Extract exactly and only the lines from the one containing "This screenshot has" through the end of the entries below. Pictures should not appear in the copy.
━━ EXCERPTED RECORDS
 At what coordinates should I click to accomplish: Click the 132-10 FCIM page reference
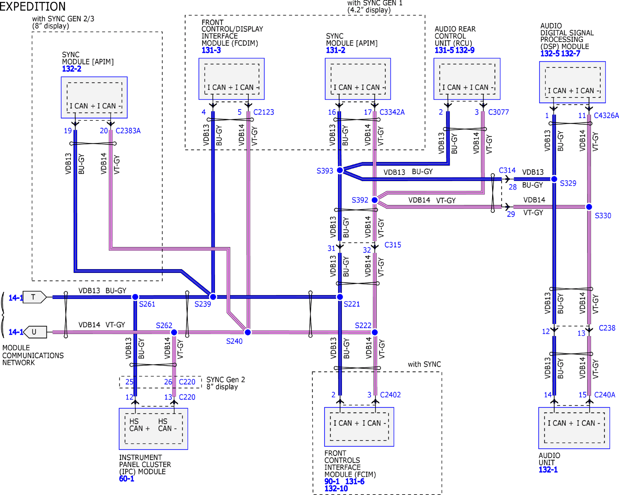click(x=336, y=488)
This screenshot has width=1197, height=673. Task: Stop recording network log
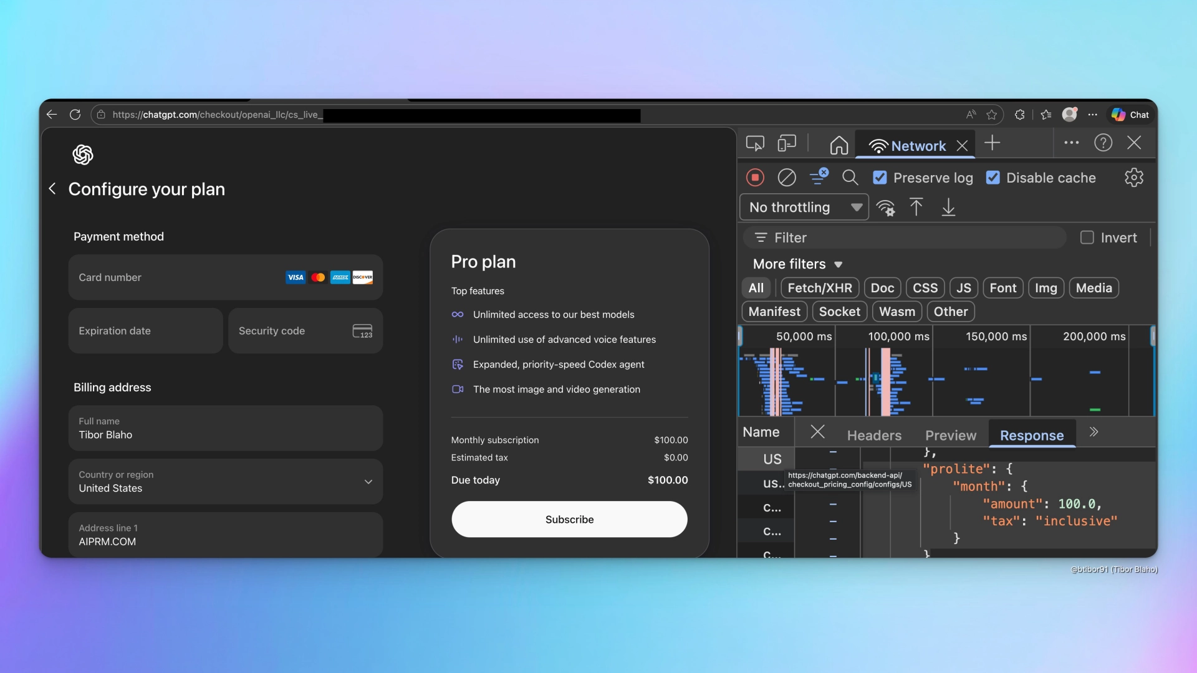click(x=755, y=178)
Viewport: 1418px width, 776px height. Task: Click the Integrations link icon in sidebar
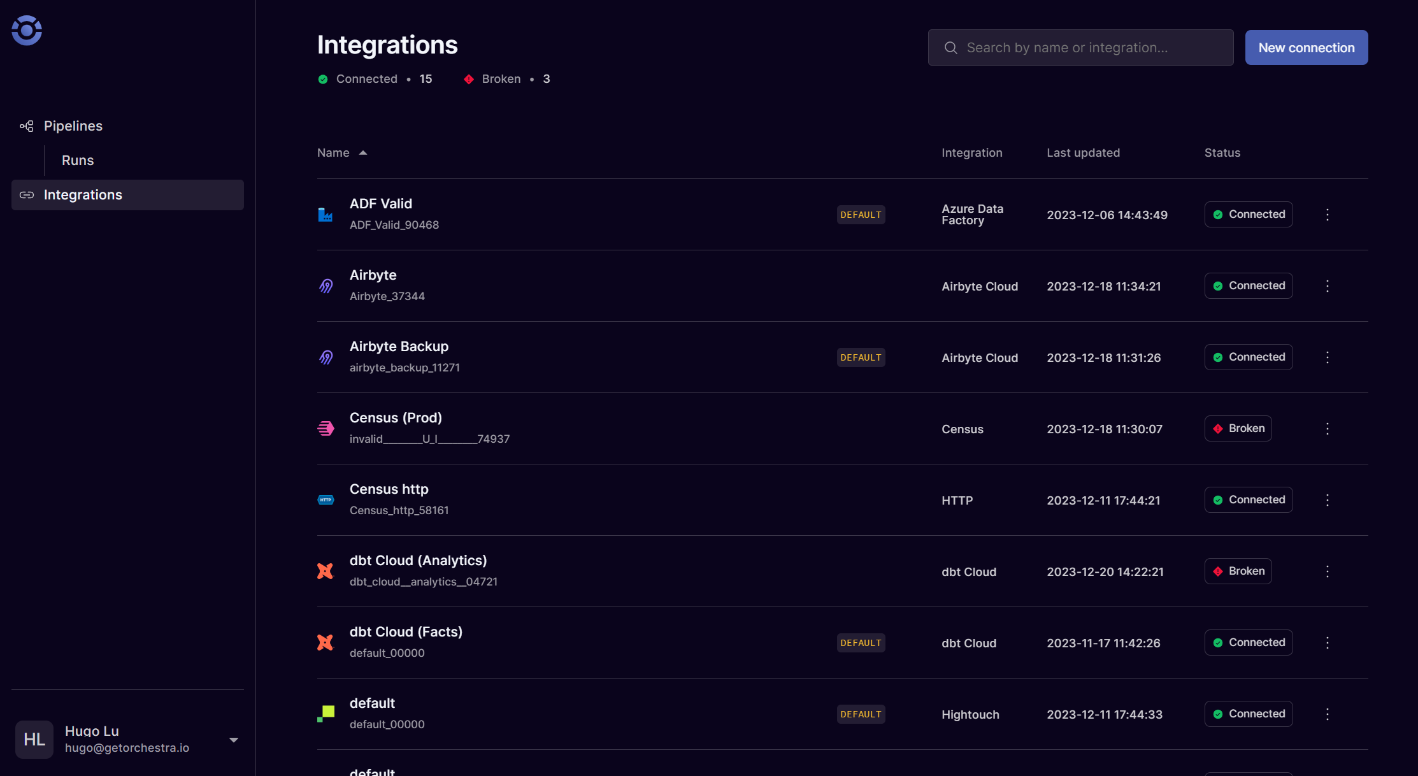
━━━━
_RESULT_
This screenshot has width=1197, height=673. Task: Stop recording network log
click(x=755, y=178)
Viewport: 1418px width, 776px height. Task: Click the Integrations link icon in sidebar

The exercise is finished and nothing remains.